====== RECORDS PROVIDED
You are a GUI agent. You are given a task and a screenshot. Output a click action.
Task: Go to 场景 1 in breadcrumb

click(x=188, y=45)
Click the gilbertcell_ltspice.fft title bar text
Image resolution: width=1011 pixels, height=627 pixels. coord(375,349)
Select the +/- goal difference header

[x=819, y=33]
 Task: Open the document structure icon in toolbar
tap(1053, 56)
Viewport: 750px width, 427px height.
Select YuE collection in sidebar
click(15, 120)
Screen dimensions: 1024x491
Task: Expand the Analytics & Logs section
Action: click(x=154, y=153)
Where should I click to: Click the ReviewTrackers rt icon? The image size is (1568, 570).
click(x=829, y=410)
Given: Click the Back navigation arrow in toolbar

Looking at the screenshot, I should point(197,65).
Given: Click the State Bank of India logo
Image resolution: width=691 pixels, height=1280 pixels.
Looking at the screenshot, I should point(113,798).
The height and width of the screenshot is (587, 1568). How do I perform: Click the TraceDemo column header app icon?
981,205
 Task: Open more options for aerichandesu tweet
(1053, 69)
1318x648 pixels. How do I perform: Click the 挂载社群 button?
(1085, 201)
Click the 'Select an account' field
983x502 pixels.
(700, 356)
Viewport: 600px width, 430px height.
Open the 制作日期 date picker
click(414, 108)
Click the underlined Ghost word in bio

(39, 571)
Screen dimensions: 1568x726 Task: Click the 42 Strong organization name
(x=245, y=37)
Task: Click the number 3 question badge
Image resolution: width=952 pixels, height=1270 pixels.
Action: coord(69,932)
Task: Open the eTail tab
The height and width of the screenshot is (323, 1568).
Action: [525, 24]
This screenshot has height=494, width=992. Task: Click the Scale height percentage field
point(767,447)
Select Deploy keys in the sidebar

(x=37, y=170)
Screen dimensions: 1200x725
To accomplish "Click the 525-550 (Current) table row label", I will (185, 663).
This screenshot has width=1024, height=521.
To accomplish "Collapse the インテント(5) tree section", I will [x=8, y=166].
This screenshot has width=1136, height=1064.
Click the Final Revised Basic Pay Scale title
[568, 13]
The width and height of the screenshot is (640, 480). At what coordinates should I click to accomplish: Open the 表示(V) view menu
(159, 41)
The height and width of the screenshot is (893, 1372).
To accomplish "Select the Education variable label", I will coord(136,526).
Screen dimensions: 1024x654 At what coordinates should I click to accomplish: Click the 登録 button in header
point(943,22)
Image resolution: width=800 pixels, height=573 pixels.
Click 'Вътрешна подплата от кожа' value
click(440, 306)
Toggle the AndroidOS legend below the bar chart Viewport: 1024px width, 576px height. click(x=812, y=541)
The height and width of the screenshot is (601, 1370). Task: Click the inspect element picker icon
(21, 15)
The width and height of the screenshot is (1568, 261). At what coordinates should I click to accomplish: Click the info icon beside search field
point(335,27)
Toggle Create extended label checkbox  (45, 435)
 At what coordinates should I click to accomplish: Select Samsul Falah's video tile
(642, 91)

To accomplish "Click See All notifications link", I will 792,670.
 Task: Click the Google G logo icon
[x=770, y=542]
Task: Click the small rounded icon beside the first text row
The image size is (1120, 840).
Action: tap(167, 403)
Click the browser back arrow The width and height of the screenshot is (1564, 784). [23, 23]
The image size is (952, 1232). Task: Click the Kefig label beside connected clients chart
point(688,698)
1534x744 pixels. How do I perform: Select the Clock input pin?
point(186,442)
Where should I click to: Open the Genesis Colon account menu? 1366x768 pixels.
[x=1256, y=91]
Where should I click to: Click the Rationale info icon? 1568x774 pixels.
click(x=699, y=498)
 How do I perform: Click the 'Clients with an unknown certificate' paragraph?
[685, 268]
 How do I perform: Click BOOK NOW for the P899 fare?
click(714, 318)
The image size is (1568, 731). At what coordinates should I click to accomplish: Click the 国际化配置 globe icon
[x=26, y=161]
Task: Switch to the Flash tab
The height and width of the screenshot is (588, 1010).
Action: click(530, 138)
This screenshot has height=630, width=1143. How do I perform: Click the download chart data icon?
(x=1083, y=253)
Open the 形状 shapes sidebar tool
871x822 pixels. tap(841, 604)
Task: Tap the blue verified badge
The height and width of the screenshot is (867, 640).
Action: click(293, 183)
============
TASK
Reproduce only the lines above, starting at the line with "Image resolution: width=800" and ending at the line with "Toggle Create extended", exactly as written.

EXERCISE RESPONSE
Image resolution: width=800 pixels, height=573 pixels.
Click 'Вътрешна подплата от кожа' value
click(440, 306)
Toggle the AndroidOS legend below the bar chart Viewport: 1024px width, 576px height. click(x=812, y=541)
The height and width of the screenshot is (601, 1370). Task: Click the inspect element picker icon
(21, 15)
The width and height of the screenshot is (1568, 261). At what coordinates should I click to accomplish: Click the info icon beside search field
point(335,27)
Toggle Create extended label checkbox  (45, 435)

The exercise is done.